For years, Ted, Walid, and I have warned about Turkish President Erdogan and his aspirations for the Sultanate of old and a revival of the Ottoman Empire. Many said that such a view was an overreaction or a misguided approach of some kind, but based on patterns of historical behavior and statements coming out from the Turkish government, we said that such was a concern.
Now it is not just us who are saying it, but the mainstream publication of Time Magazine is expressing concern at Erdogan’s behavior and where it may lead to.
At the end of August, Turkey’s president Recep Tayyip Erdogan celebrated the Islamic New Year with aplomb. Fresh off his conversion of the monumental Haghia Sophia to a mosque, he converted another former Byzantine church, the fourth-century Chora church, one of Istanbul’s oldest Byzantine structures. The day after that he announced the largest ever natural gas depository in the Black Sea. This followed another recent discovery of natural gas fields in the eastern Mediterranean. Both of these areas are hotly contested zones of international competition between the powers around these seas. Later that week he welcomed a delegation of Hamas to Ankara, where he expressed support for Palestinians in the wake of the recent announcement of an agreement between Israel and the UAE.

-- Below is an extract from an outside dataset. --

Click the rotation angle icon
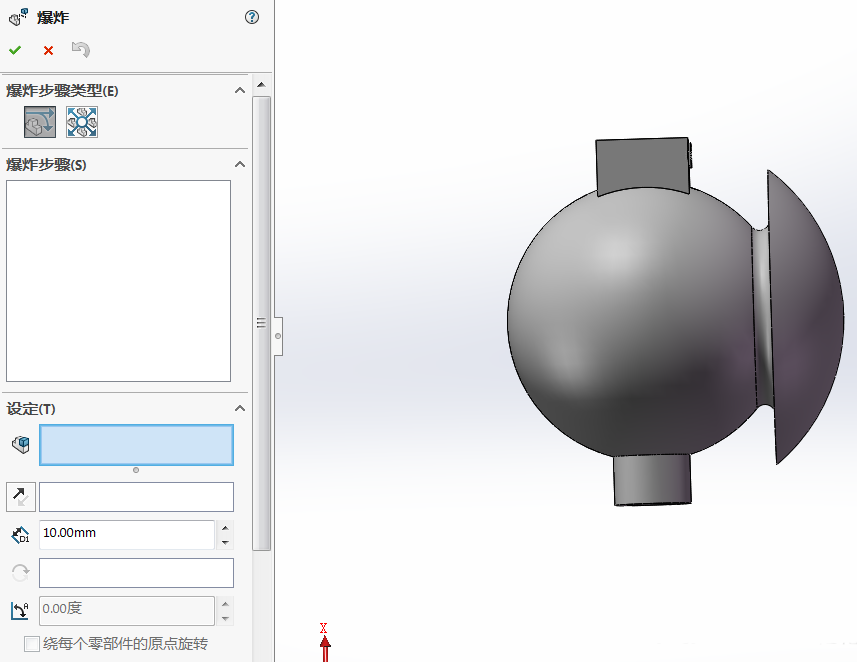This screenshot has width=857, height=662. point(20,610)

All of these moves project Erdogan’s vision of Islamist strength into the world. Standing up for Islam at home goes hand in hand with securing natural resources and imposing Turkey’s power abroad. It also goes hand in hand with domestic repression. The Islamic New Year saw Erdogan further tighten his grip on social media freedom and consider pulling Turkey out of what is known, now farcically, as the 2011 Istanbul Convention, a treaty of the Council of Europe that commits countries to protecting women from domestic violence. Democratic peoples in Turkey, the Middle East, and around the world should worry.
Much has been written about Erdogan’s attempts to “resurrect” the Ottoman Empire or to style himself a sultan. There is truth here. But to understand Erdogan’s political agenda and horizon we must be specific about which Ottoman sultan Erdogan strives to be. It is the empire’s ninth sultan, Selim I. (source)
One need only recall that it was last July when Erdogan ordered reconverted Istanbul’s iconic 6th-century Hagia Sophia church into a mosque, after almost ninety years serving as a museum. He then proceeded to convert another historic former church, the 4th-century Chora church, one of Istanbul’s oldest Byzantine structures, back into a mosque. Ltikewise, this comes at a time when the government has now just destroyed the historic St. Georgios Christian church late Wednesday, known as the “Hagia Sophia of Bursa” and was respected by Moslem and Christian alike.
The pattern here is very clear. Turkey is returning to her Ottoman ways, and it seems that with the 100th anniversary of the abolition of the Caliphate and the creation of the modern secular Turkish state under Ataturk, Erdgoan may want to see that Turkey “reverses” course back to her old ways, thus making like what the Crusaders states were in the Holy Land- a small “bump” on the larger pattern of history -a small “bump” in Turkish history, just a small delay from the larger pattern of taking her place as the “Ottoman menace” that she was previously know for almost seven centuries and likewise as a Turkish ‘terror’ since the migrations from Central Asia starting during the 8th and 9th centuries to the Middle East.
History has a nasty habit of “repeating” itself, and this is what it seems that we are witnessing. Given that the European empires are showing signs that they want to “stretch” their “military muscle” once again, it makes sense that Turkey wants to do the same, except back into the Middle East as an imperial power.
Saudi Arabia, as we have also noted, is very aware of this, and is scared because an increase in Turkish power is a direct threat to their survival. The rise of the House of Saud to the levels of power that she has been able to acquire directly correlates with Anglo-American support of her regime, and if the Americans were to withdraw in any way, Turkey would fill the vacuum, and as noted, they are happy to see the entire Saud family hanging from khazouks in the middle of the desert as the vultures feast on their dead carci baking in the hot sun.
Since Germany and Turkey have a long shared history- no matter what the form of their nations is (Empire, Sultanate, or just warring tribes) -it will be interesting to see how Turco-Teutonic collusion take shape in the future and what this relationship will work with, especially considering that Russia, the great power to the east, is a historical Turkish enemy but also a temporary Germanic ally.
But that is just speculation. What is not for speculation is that Erdogan sees himself as a new sultan of sorts, that he is serious about the matter, that he wants to revive the Ottoman Empire, that he hates Christianity, and that he is a serious danger, and most importantly, for the sake of historical note, that it was the US and Germany after World War II who are directly responsible for building Turkey back up into a major power in the name of fighting the Soviet Communists, and thus in defeating one monster, they may have inadvertently created another and worse monster that is breaking out of its cage and like Frankenstein, or perhaps “Iron Man” from Black Sabbath fame, will “kill the people he once saved”- not that Turkey saved anything, but that they lost control of their own creation and now it has turned against them.